Deixar Nicole Flynn ir embora vinha com duas possibilidades. Uma, ela revela sua cobertura, e ele enfrenta uma tempestade para a qual não está pronto. Duas, eles resgatam a família dela primeiro, depois ela, e usam a oportunidade para derrubar Nathaniel.
O teste de hoje à noite mostrou que Nicole escolheu o segundo caminho. Ela estava com eles. Esse era o resultado que esperavam.
Eles não cercaram Nathaniel quando ele encontrou Nicole por uma razão — a segurança da família dela vinha em primeiro lugar. Além disso, se Nathaniel tivesse enviado um disfarce, prendê-lo mais tarde teria sido muito mais difícil.
Ainda assim, era um movimento arriscado. Eles estavam expostos. Ele estava nas sombras.
Mesmo com sua base militar, laboratórios parasitas e biolabs destruídos, Nathaniel ainda tinha cartas na manga.
Então, tinham que desmantelá-lo pedaço por pedaço se quisessem acabar com tudo de uma vez por todas.
Tristan fumou metade de um maço, e o chão perto da janela estava cheio de bitucas de cigarro.
Nathaniel era um problema sério. Se mal gerido, ele poderia desencadear uma guerra.
Nesse momento, seu telefone vibrou. Ao ver o nome na tela, os lábios de Tristan se curvaram num leve sorriso.
"Megan, o que você está aprontando?"
"Sentindo sua falta, obviamente! Eu e o bebê."
Tristan soltou uma risada suave. "Tenho pensado em vocês dois também. O pequeno também está com saudades."
"Aff, o jeito que você fala agora—meio vergonhoso!" ela provocou.
Ele riu baixinho. "Só falo assim pra você."
"É mesmo?"
"Mhm. Prometo."
Megan adotou um tom brincalhão, "Amor, encomendei serviço de quarto pra você."
Tristan franziu as sobrancelhas. "O que você tá aprontando agora?"
"Eu só não queria que você se sentisse sozinho, tá bom? O timing deve ser perfeito—alguém vai bater na sua porta... agora."
Uma batida soou.
Um frio percorreu Tristan. Seus olhos, normalmente calmos, escureceram, como uma tempestade chegando rapidamente.
Se fosse realmente uma mulher na porta, ele não podia prometer que não a estrangularia ali mesmo.
Ele cruzou o quarto com passos largos e abriu a porta de uma vez.
Uma figura pequena se jogou em seus braços.

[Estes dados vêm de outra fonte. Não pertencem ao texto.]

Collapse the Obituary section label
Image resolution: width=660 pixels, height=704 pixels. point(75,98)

Seu corpo todo ficou tenso, então ele rapidamente fechou a porta, levantando-a e colocando-a gentilmente na cama.
Ele voltou até a janela, abriu para ventilar a fumaça, e depois a fechou de novo.

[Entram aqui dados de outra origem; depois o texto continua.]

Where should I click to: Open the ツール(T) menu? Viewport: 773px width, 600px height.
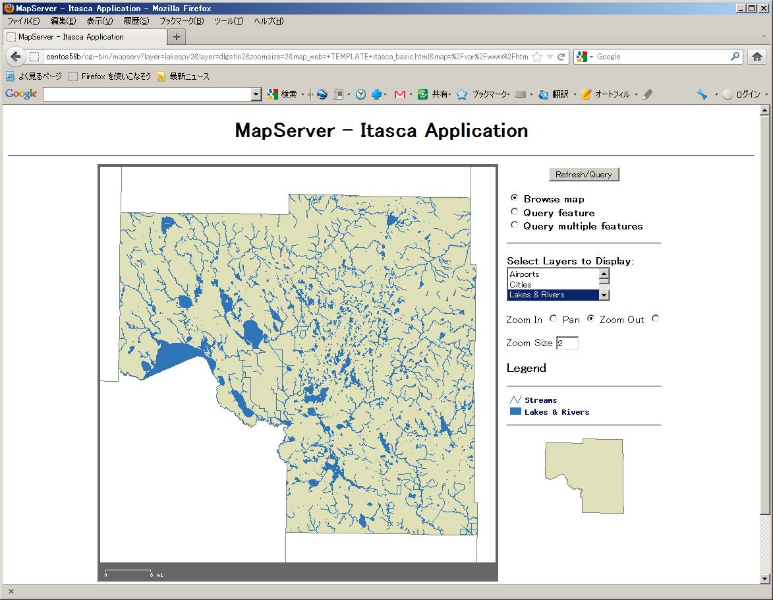pos(228,21)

Ajoelhou-se na frente dela, uma felicidade cintilando em seus olhos, mas sua voz tinha um toque de repreensão. "Imprudente."
Megan segurou o rosto dele com as duas mãos e estalou a língua. "Você não fez a barba e ainda está fumando, é?"
Ela se aproximou para farejar e depois acenou a mão na frente do nariz. "Pelo menos meio maço... isso está te matando."
"Como é que você chegou aqui?"
"Hehe, dirigi sozinha! Não vou embora. Quero estar com você."
Tristan desabotoou o casaco fofo dela e a abraçou suavemente, encostando o ouvido na barriga dela. "Fica quietinha. Deixa eu ouvir."
"Você ainda não vai sentir nada. Vai demorar mais algumas semanas. Dizem que se o bebê chutar cedo, provavelmente é uma menina."
Tristan olhou para ela. "Meninas são incríveis — fofas e inteligentes, igualzinha a você."
Então algo clicou na cabeça dele. "Espera aqui. Já volto." Ele se levantou e foi ao banheiro. Dois minutos depois, já estava voltando para perto de Megan.
Ele se sentou na cama, puxando-a suavemente para baixo, com os dedos prendendo-se debaixo do queixo dela.